Testo fornito:
Libri, biblioteche e futuro della cultura in Italia. Intervista a Oliviero Diliberto
Caro Diliberto, è difficile iniziare questa breve intervista senza accennare al caso Girolamini. Che idea si è fatto e soprattutto ritiene si tratti solo di un episodio isolato, oppure la situazione di alcune biblioteche italiane è davvero fuori controllo?
L'idea che mi sono fatto, purtroppo, è disastrosa. Siamo di fronte ad un direttore nominato, pare su pressioni squisitamente politiche e non per competenza, da un ministro dei Beni culturali che non ha letto neppure il curriculum (peraltro palesemente non rispondente al vero...), ad un colossale furto ed alla circolazione dei libri rubati per l'intero circuito del collezionismo privato.
Tutto ci dice che non si tratta di un caso, ma di una deliberata trascuratezza, un'incuria tragicamente colpevole, un "sistema" marcio. Occorrerebbe ben altro per il nostro strepitoso patrimonio librario (e non solo, evidentemente), unico al mondo, di cui la classe dirigente nella migliore delle ipotesi non si occupa, nella peggiore agevola il suo depauperamento.
Quali sono le responsabilità della politica?
Enormi. Quando ho volontariamente lasciato il Parlamento, cinque anni fa, ero alla Biblioteca Nazionale di Roma. Il direttore mi ha avvicinato e mi ha detto, sconsolato: "ora non potrò più dire che c'è un solo parlamentare che frequenta la biblioteca, perché andandotene tu dalla Camera, non ce ne sarà più nessuno"... Credo di non dover aggiungere altro. Non si comprende che la più grande chance di sviluppo per l'Italia è la sua cultura, l'unica cosa che non può essere delocalizzata.
I tagli lineari hanno interessato negli ultimi anni anche i Beni culturali, ritiene ancora possibile un'inversione di tendenza?
L'inversione di tendenza dovrebbe essere la priorità, ma non mi faccio molte illusioni. La marginalizzazione progressiva della cultura e di tutta la filiera dei saperi, con i relativi tagli, del tutto criminali per il futuro del nostro Paese, non mi pare sia cambiata neppure con il cosiddetto "governo dei professori". Forse sono professori che si sono dimenticati di esserlo...
Crede che la digitalizzazione possa favorire l'occupazione, l'accesso alle fonti e la tutela stessa del patrimonio librario?
Sono un convinto sostenitore della digitalizzazione: il che non significa non amare perdutamente il manufatto libro, fisicamente inteso. Significa solo rendere la sua fruizione ben più ampia e, dunque, favorire la circolazione del sapere ed anche l'occupazione.
Dalla sfera pubblica a quella privata: la sua passione per i libri nel tempo è andata affievolendosi o è rimasta inalterata?
La mia passione non può che aumentare. Come per i tossicodipendenti, le dosi devono essere sempre più massicce. Invecchiando, l'amore per i libri e la carta (le carte) in tutti i loro aspetti tende a diventare sempre più una sorta di "bibliofollia". Una specie di oasi, una sacca di resistenza civile, rispetto alla barbarie che avanza e ci circonda.

Dati estratti:
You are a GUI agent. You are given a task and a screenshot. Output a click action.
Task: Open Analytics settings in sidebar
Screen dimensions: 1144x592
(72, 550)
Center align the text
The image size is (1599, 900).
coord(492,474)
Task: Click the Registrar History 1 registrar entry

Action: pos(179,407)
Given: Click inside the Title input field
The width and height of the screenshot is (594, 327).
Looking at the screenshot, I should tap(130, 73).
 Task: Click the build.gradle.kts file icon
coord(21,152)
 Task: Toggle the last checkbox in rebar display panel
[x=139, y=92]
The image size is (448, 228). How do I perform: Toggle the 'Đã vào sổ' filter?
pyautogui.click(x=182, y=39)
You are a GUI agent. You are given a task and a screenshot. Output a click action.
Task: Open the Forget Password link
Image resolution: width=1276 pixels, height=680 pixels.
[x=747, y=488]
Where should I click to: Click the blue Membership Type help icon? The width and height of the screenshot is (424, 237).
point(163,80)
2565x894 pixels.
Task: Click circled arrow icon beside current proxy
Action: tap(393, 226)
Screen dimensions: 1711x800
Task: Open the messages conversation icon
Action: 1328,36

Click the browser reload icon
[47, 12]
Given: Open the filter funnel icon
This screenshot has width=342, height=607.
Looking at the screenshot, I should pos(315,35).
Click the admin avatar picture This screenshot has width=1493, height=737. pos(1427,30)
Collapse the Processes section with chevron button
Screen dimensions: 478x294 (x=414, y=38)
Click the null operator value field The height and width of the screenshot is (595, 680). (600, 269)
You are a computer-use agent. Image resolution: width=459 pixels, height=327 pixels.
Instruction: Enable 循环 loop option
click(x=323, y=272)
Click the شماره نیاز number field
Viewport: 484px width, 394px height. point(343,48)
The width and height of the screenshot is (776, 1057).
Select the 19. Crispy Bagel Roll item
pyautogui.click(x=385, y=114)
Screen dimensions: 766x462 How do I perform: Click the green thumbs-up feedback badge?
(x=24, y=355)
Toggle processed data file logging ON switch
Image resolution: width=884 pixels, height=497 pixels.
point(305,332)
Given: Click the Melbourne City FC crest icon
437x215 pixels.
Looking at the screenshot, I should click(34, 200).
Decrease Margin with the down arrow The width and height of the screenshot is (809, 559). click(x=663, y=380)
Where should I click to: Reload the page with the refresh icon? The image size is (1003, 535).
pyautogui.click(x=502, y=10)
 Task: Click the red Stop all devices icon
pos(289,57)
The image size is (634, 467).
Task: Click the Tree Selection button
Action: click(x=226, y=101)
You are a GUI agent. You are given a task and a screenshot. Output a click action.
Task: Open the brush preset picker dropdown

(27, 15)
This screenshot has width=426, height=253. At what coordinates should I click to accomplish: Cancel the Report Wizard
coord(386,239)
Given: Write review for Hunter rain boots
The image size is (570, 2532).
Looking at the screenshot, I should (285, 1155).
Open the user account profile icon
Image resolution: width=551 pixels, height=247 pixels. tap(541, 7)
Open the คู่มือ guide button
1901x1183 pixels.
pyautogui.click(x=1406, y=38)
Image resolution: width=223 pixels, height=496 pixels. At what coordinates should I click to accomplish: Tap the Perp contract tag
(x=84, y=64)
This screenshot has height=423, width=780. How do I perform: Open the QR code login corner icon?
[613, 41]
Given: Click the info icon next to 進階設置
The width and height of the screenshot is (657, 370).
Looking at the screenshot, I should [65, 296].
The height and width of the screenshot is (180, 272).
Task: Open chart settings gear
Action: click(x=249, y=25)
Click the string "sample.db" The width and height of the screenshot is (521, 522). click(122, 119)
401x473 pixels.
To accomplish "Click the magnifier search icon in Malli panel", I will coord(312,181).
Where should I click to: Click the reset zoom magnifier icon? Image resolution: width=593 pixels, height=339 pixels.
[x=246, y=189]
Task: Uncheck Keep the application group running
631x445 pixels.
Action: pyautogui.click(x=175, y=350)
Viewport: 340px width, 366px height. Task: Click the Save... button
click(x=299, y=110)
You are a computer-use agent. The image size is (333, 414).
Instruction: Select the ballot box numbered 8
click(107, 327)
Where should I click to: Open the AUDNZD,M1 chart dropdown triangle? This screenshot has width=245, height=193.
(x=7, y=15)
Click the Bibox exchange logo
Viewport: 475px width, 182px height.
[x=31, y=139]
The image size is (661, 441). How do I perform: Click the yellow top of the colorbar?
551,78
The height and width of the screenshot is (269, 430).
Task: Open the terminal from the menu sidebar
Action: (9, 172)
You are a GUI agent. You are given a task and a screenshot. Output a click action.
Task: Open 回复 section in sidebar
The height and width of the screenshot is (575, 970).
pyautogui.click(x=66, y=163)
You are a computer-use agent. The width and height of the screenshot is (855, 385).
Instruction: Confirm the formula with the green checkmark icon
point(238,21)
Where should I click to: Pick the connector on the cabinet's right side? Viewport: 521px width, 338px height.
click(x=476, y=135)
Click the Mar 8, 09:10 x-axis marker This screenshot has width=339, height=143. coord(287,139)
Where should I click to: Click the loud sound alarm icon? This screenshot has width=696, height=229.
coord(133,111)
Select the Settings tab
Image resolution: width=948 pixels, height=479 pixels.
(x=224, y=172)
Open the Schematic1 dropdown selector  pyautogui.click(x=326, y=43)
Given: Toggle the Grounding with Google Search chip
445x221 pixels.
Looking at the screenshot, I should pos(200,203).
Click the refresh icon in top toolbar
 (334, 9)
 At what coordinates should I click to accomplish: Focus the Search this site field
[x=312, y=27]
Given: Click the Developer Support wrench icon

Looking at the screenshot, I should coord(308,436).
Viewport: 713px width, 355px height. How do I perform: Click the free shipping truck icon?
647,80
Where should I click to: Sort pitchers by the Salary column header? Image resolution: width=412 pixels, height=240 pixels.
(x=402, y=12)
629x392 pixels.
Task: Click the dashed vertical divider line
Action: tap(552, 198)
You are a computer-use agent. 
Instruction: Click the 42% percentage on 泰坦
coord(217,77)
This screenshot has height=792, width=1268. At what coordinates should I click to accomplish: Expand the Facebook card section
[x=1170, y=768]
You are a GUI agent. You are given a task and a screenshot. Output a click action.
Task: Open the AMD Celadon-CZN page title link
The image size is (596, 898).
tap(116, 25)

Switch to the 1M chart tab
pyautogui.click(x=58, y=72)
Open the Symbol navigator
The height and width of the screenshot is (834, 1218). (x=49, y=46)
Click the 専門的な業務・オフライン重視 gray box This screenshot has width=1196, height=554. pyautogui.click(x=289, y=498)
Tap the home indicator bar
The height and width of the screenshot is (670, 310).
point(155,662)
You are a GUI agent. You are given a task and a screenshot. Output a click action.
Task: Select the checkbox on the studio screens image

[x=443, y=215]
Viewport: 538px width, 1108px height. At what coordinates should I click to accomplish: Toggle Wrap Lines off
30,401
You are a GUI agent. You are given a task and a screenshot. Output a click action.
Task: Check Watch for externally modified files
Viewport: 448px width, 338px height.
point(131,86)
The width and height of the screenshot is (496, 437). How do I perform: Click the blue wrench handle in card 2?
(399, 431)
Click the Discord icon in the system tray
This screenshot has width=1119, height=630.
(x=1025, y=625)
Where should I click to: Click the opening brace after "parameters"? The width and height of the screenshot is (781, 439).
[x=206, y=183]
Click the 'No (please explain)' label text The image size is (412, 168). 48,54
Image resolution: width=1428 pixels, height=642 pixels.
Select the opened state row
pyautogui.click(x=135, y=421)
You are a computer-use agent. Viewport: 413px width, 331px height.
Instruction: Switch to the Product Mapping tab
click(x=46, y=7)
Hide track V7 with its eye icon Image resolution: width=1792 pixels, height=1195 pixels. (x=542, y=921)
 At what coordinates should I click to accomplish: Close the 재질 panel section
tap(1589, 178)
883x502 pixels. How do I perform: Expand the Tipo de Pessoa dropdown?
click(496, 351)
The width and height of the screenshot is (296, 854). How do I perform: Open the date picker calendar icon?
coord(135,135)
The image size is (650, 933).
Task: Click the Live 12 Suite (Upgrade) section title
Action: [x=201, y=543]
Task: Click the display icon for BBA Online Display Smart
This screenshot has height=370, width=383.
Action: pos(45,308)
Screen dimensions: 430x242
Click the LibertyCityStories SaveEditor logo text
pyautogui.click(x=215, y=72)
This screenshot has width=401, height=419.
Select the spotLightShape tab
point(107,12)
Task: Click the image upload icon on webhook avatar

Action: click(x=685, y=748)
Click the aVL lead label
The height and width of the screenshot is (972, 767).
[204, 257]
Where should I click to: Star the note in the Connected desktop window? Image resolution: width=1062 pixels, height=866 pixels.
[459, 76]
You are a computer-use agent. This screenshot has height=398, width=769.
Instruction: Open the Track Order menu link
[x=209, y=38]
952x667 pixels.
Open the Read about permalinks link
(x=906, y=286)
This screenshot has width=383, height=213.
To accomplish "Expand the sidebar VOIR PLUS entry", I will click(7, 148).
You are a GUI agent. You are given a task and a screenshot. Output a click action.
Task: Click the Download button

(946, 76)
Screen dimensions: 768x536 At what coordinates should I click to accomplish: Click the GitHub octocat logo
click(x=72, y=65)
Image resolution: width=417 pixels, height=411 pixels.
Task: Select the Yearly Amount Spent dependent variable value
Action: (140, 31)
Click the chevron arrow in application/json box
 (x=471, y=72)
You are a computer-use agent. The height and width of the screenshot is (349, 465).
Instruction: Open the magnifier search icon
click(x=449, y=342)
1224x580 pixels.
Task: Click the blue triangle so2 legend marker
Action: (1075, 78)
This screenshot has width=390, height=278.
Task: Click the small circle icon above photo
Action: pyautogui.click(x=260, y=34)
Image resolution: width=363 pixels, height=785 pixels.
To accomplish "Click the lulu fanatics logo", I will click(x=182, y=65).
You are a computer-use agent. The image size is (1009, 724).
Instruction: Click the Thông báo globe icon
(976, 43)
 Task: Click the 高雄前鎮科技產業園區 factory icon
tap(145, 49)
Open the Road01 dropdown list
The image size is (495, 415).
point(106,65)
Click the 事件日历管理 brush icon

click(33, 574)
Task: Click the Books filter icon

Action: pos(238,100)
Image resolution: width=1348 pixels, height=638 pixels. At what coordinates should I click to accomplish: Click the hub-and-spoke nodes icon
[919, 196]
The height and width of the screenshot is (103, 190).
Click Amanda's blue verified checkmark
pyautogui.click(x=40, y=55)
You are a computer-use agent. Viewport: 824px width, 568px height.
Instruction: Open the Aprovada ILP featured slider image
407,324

Compito assegnato 1: Estrai dall'intervista a Oliviero Diliberto il passo che va da "La mia passione" fino a "e ci circonda." compreso, riportandolo parola per parola.
Compito assegnato 2: Elenca, nell'ordine in cui compaiono, tutte le parole e le frasi racchiuse tra virgolette nell'intervista a Oliviero Diliberto.

Risposta all'esercizio 1:
La mia passione non può che aumentare. Come per i tossicodipendenti, le dosi devono essere sempre più massicce. Invecchiando, l'amore per i libri e la carta (le carte) in tutti i loro aspetti tende a diventare sempre più una sorta di "bibliofollia". Una specie di oasi, una sacca di resistenza civile, rispetto alla barbarie che avanza e ci circonda.

Risposta all'esercizio 2:
1. "sistema"
2. "ora non potrò più dire che c'è un solo parlamentare che frequenta la biblioteca, perché andandotene tu dalla Camera, non ce ne sarà più nessuno"
3. "governo dei professori"
4. "bibliofollia"